In yet another aspect of the present invention, the device internals may be encased in a moisture-proof barrier in order to improve spray performance during operation in high humidity environments. The barrier prevents atmospheric moisture from penetrating the device and coming in contact with the high voltage components located inside of the device. This reduces corona discharge and other losses associated with the increased humidity, thereby maintaining the target spray quality. An electrostatic spray device or cartridge, for example, may be sealed around the external portions of the device or cartridge with a barrier layer such as an elastomer such as Surilyn.

Transient Conditions

Another aspect of this invention is maintaining the optimal charge-to-mass ratio during transitory conditions, e.g., during start-up, shut-down or varying product flow rates. During startup, for example, an electrostatic spray device of the present invention can synchronize the charging of the high voltage generating circuitry and the delivery of product to the charging location. This prevents the product from being sprayed until the product can be charged enough to provide the desired charge-to-mass level of the product so that the device can provide a target spray quality. During shut-down, conversely, the electrostatic spray device can maintain the high voltage electrode at a sufficient potential in order to maintain a consistent charge-to-mass ratio until the product delivery to the charging condition has substantially stopped. This allows the device to provide a target spray quality until the device is shut down. During periods of varying product flow rates, however, an electrostatic spray device can also synchronize the output of the high voltage generating circuitry with the changing flow rate in order to maintain a consistent charge-to-mass ratio throughout the operation of the device. This allows the device to maintain a target spray quality even if the product flow rate varies.

In one aspect of the present invention, such as shown in FIG. 6, the high voltage electrode 150 can be energized before power is supplied to the motor 60 that drives the product delivery system. In this embodiment, the product is not delivered to the high voltage electrode 150 until the potential of the electrode is sufficient to provide a consistent charge-to-mass ratio of the product spray. The elapsed time difference between the time the high voltage generating circuitry is turned on and the time that power is supplied to the motor driving the product delivery system is shown as Delay Time 1. By delaying the operation of the motor 60, the device is able to provide a spray formation at start-up that has the desired charge-to-mass ratio by preventing product delivery to the charging location before the charging location has substantially reached its target potential.
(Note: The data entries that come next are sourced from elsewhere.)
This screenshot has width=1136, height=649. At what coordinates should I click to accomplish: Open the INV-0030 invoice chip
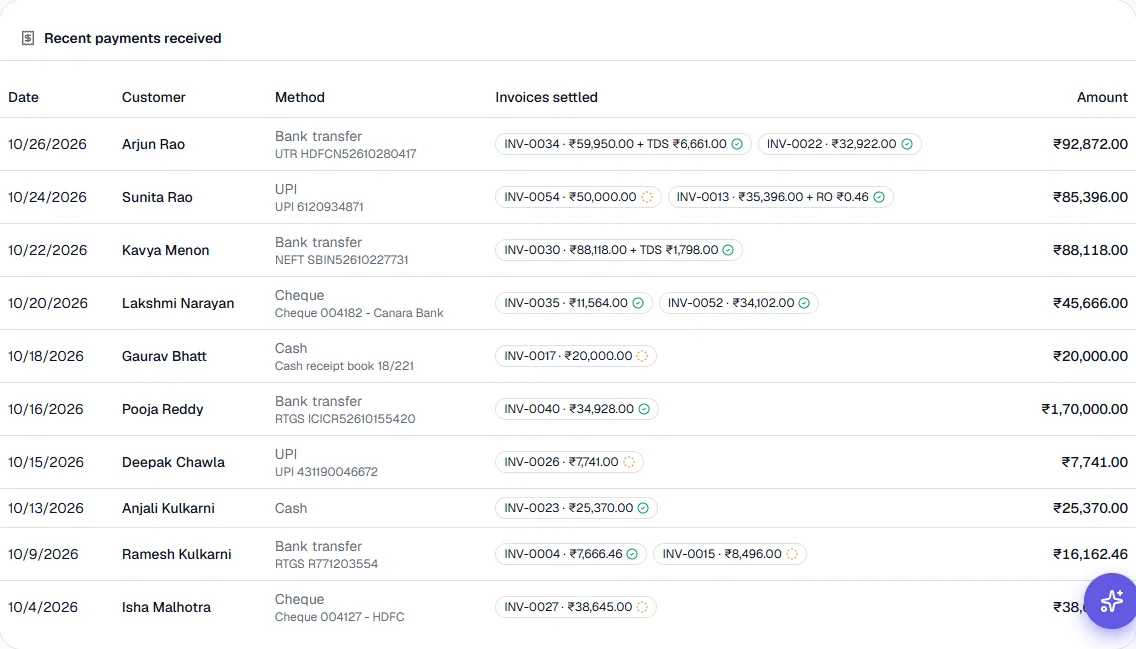coord(619,250)
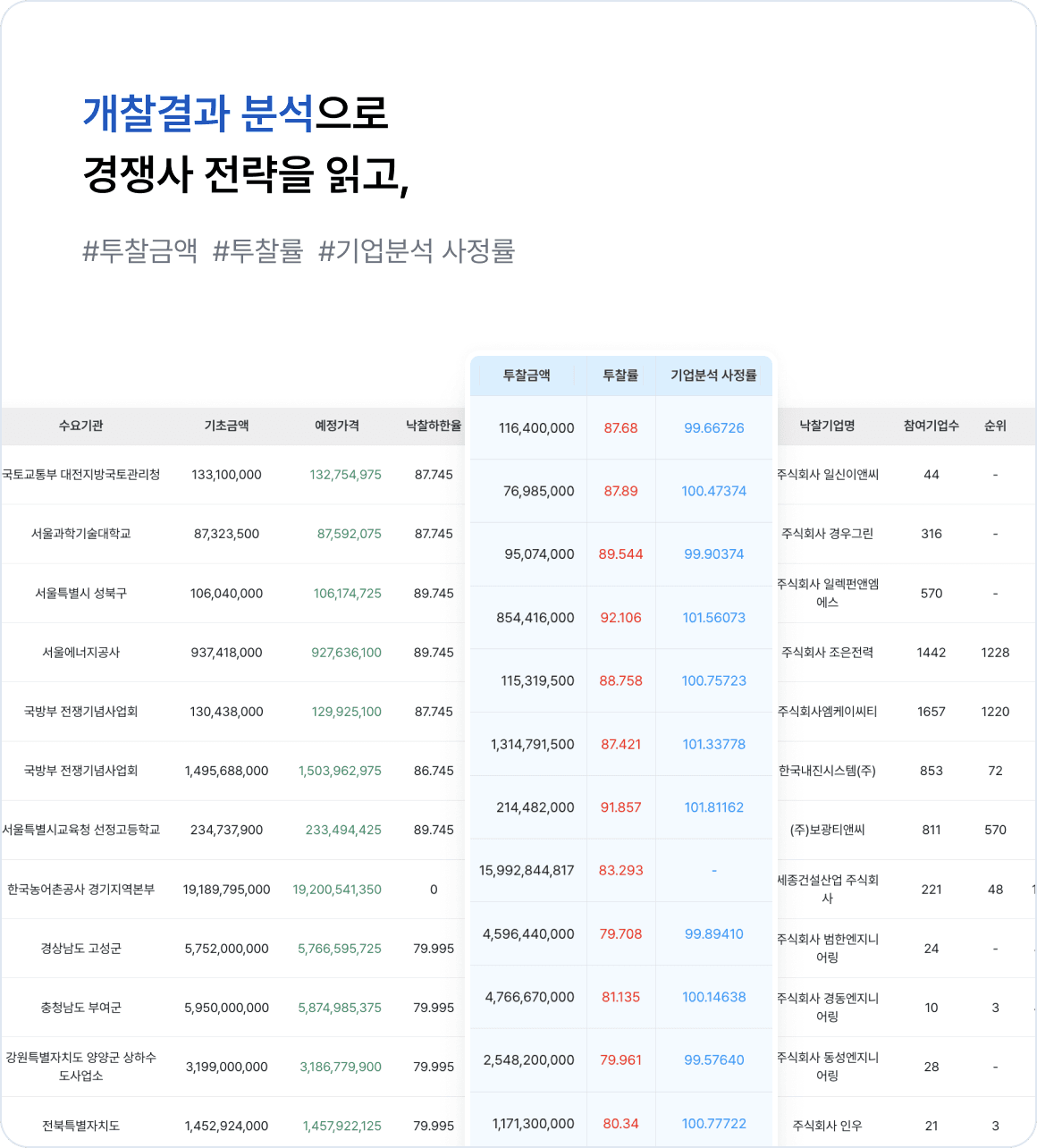This screenshot has height=1148, width=1037.
Task: Select the 참여기업수 column header
Action: click(x=931, y=426)
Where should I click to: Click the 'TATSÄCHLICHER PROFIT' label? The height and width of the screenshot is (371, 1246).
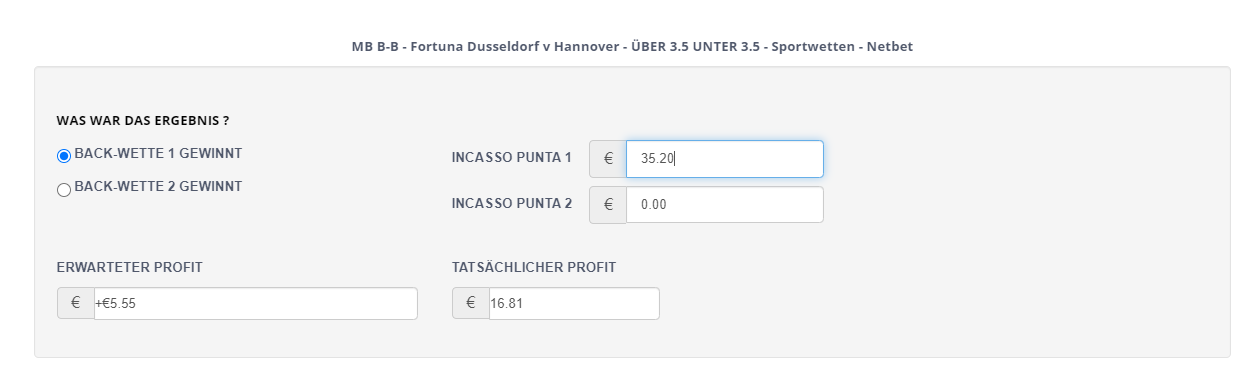(534, 267)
In another aspect of the invention, the device can continue to provide power to the high voltage electrode 150 until the product delivery to the charging location has been stopped. For example, a second delay, such as the Delay time 2 shown in FIG. 6, can be provided at shutdown. In this case, the high voltage generating circuitry is able to maintain the high voltage electrode 150 at the target potential until after the product delivery to the charging location has been stopped. The Delay Time 2 may allow for the electrode 150 to be kept at a sufficient potential to provide a consistent charge-to-mass ratio to charge the last of the product to be supplied such as when the product delivery system has a delay time associated with it or where the product being delivered has some momentum associated with it. In such a system, there may be a delay between when the power supply to the motor 60 is turned off and when the product stops moving towards the charging location. In this case it is desirable to maintain the power to the charging location until the product within the product delivery system has completely stopped. An electronic timer or delay element, for example, may be incorporated into the voltage regulator 50 to provide one or more delays such as Delay Time 1 and Delay Time 2.

Yet another aspect of this invention is shown in FIG. 7, which depicts a synchronized power delivery to the high voltage electrode 150 and the motor 60 that corresponds to changing flow rates of the product being delivered to the electrode. By ramping up the high voltage generating circuitry, i.e., the high voltage transformer 120 and the voltage multiplier 130, along with the product delivery rate, an ideal charge-to-mass ratio can be maintained. For example, a flow rate sensor, a motor feedback circuit can be used to provide a feedback signal to the high voltage control block 80 that drives the high voltage generating circuitry. Alternatively, other methods known in the art to monitor or approximate the flow rate of the product can be used within the scope of the present invention. The high voltage control block 80 can then adjust the output of the high voltage generating circuitry so that it is proportional to the product flow rate, maintain the desired charge-to-mass ratio and ensure that the device is delivering a target spray quality.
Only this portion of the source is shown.